London's borough councils and the Greater London Authority are sitting on a backlog of duplicated digital images estimated to run into the tens of millions of files, clogging planning portals, slowing NHS document-sharing systems and inflating cloud storage costs at a time when local government budgets are already under serious strain. The scale of the problem has become harder to ignore as the Starmer government pushes major planning reform through Westminster, demanding faster, more transparent decision-making from every tier of local administration.
Duplicate images — identical or near-identical scanned documents stored multiple times across different departmental databases — are not a new phenomenon, but the pace of post-pandemic digitisation has turned a manageable nuisance into a structural headache. Councils that rushed paper planning files online between 2020 and 2023 often did so without deduplication protocols, leaving registries bloated and search results unreliable. For residents trying to pull planning histories on streets like Coldharbour Lane in Brixton or parcels along the Silvertown Tunnel corridor in Newham, the experience can mean wading through dozens of duplicate scans of a single document before finding the original.
What London Is Doing — and Where It Falls Short
Two initiatives are worth watching. The London Digital Planning programme, coordinated through City Hall and backed by funding from the Department for Levelling Up's successor department, is piloting automated deduplication tools across six borough councils, including Southwark and Tower Hamlets. The programme uses perceptual hashing — a technique that identifies visually similar images even when file names or metadata differ — to flag redundant files before archivists delete them. Southwark Council's planning portal alone holds records stretching back to the late 1990s, and early results from the pilot, which launched in January 2026, reportedly identified duplicate rates of more than 30 percent in scanned legacy documents.

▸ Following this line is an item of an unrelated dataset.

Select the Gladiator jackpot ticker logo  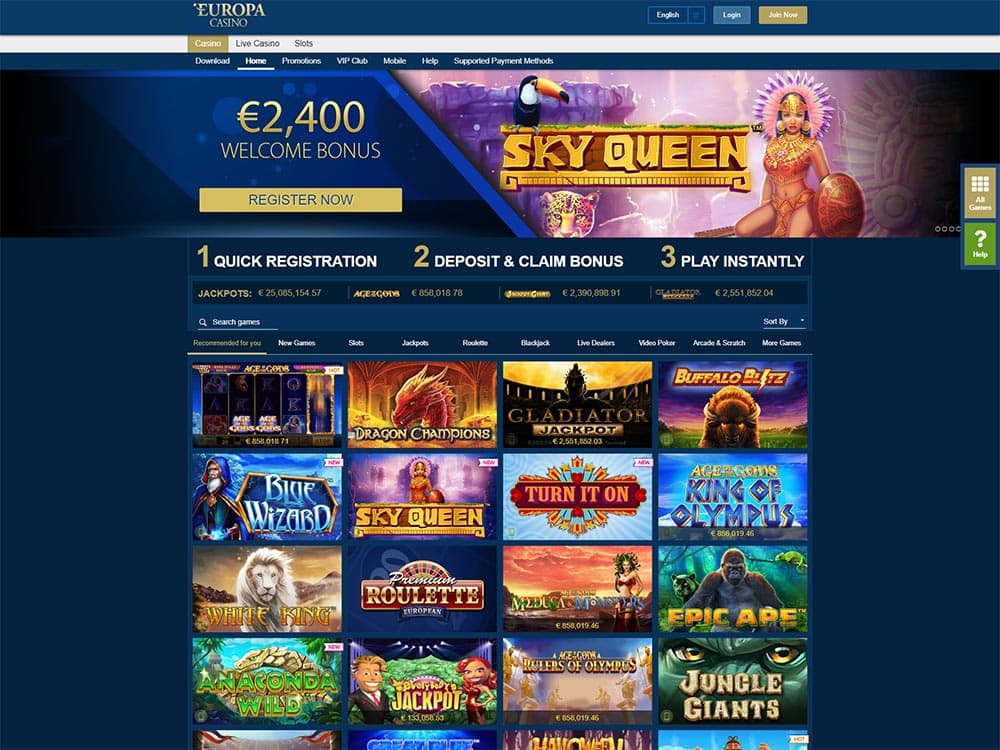pos(678,293)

The Wellcome Collection on Euston Road, which manages one of the UK's largest digitised medical image archives, began its own deduplication project in 2024 and has been sharing methodology with NHS trusts trying to reduce redundant imaging files across patient record systems. That cross-sector knowledge transfer is one area where London's approach is genuinely ahead of many peers.
New York City, by comparison, has been running a citywide deduplication mandate through its Department of Records and Information Services since 2022, applying it to all borough-level digitisation projects. The mandate requires councils — there called agencies — to certify deduplication compliance before new cloud storage contracts are approved. Amsterdam's municipal archive, the Stadsarchief, completed a full deduplication sweep of its digitised canal-district planning records in 2023, cutting storage costs by roughly 22 percent according to the archive's published annual report for that year. London has no equivalent citywide mandate yet.
The Cost Question and What Comes Next
Cloud storage is not free. Government procurement data from the Crown Commercial Service shows that local authorities collectively spend hundreds of millions of pounds annually on cloud infrastructure, and storage of duplicated image files is a recognised inefficiency flagged in multiple National Audit Office reviews of public sector IT. Without a binding deduplication standard, London's 33 boroughs are left to address the problem individually, with varying levels of technical capacity and budget.
The GLA has indicated that the Digital Planning programme will expand to all London boroughs by the end of 2027, though that timeline depends on central government funding commitments that have not yet been confirmed for the next spending review period. Campaigners at the Open Data Institute, based in King's Cross, have been calling for a public-facing dashboard that would let residents track deduplication progress across boroughs — a tool Amsterdam already provides through its open-data portal.
For Londoners dealing with planning applications or FOI requests right now, the practical advice is blunt: if you are pulling documents from a borough planning portal, cross-reference file creation dates and document reference numbers manually, because automated deduplication is still patchy. The fix exists. The question is how long it takes City Hall to make it mandatory across the board.